(Pixel coordinate grounding data)

********************

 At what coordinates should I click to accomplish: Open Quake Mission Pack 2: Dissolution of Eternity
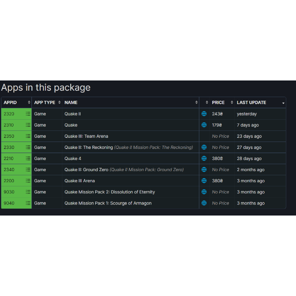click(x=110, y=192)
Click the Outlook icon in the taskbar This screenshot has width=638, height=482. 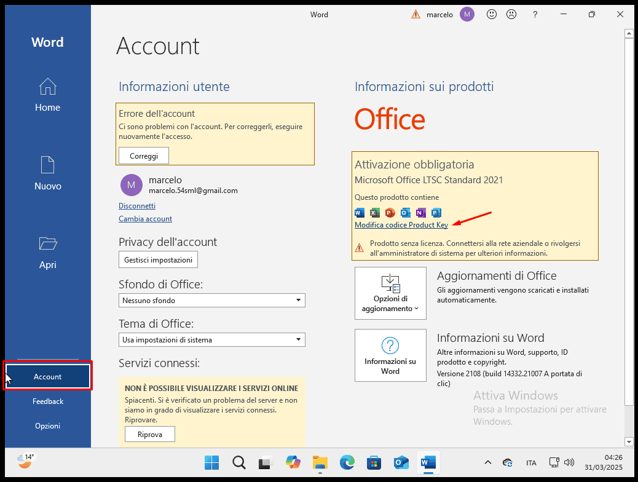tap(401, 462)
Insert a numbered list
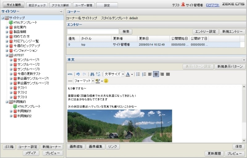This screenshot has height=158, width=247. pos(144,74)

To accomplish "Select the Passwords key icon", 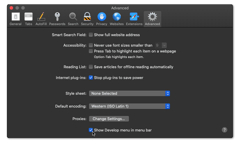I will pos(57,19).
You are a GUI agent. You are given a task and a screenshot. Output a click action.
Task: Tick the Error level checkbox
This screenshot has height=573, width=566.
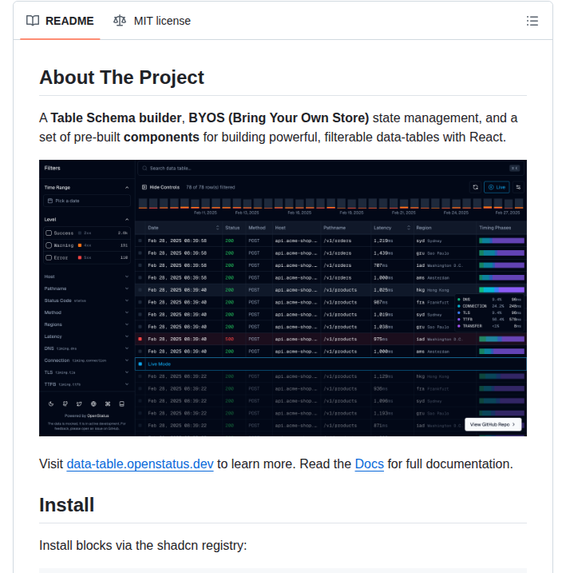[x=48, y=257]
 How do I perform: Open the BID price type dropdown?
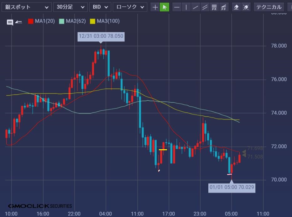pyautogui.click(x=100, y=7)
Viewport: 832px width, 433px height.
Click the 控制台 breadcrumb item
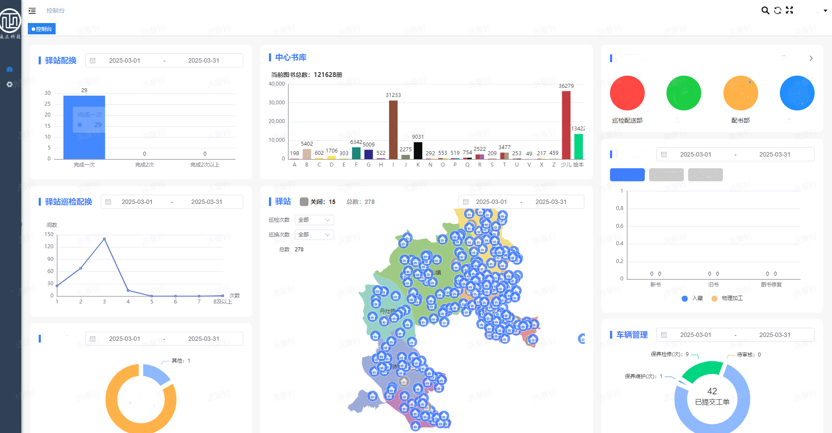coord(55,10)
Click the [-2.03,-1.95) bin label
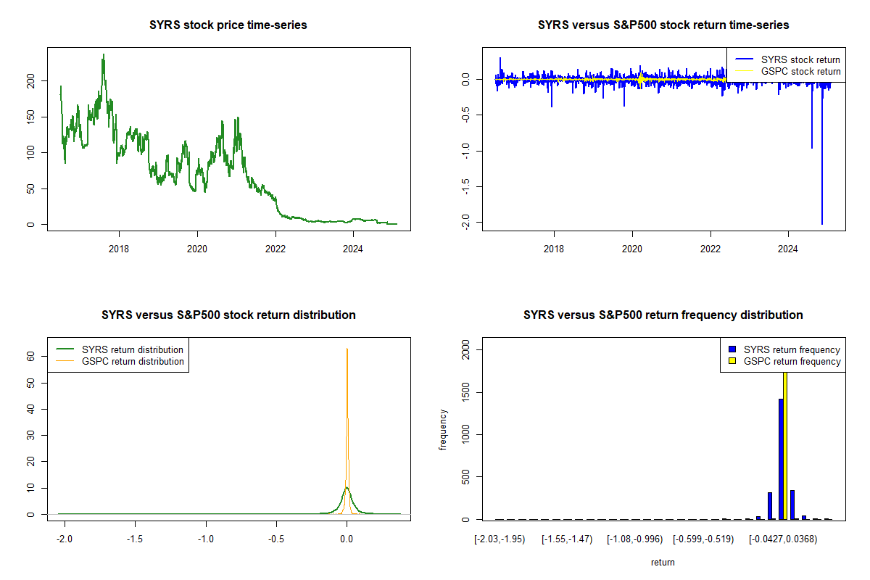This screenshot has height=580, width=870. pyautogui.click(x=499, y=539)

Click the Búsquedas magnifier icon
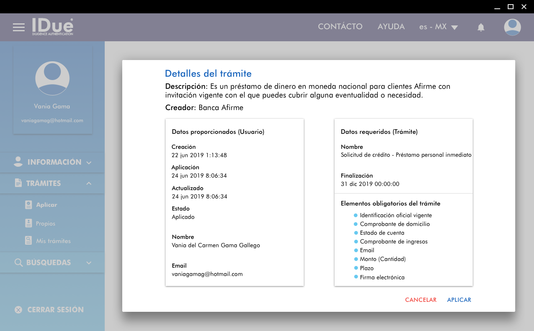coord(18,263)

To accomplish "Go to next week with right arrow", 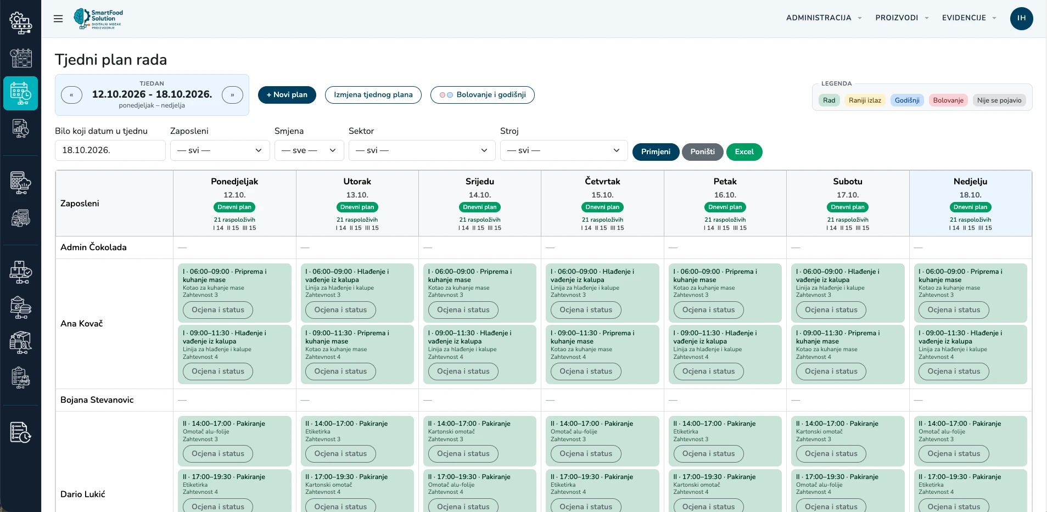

********************

§ Task to complete
Where the line with "This screenshot has height=573, width=566." appears in the entries above, begin there and restate every line to the end word for word, minus the pictures.

§ Exercise response
This screenshot has height=573, width=566.
[x=48, y=257]
 How do I perform: Open the BID price type dropdown?
pyautogui.click(x=100, y=7)
Viewport: 832px width, 433px height.
Click the 控制台 breadcrumb item
coord(55,10)
Click the [-2.03,-1.95) bin label
This screenshot has height=580, width=870. pyautogui.click(x=499, y=539)

Click the Búsquedas magnifier icon
coord(18,263)

To accomplish "Go to next week with right arrow", 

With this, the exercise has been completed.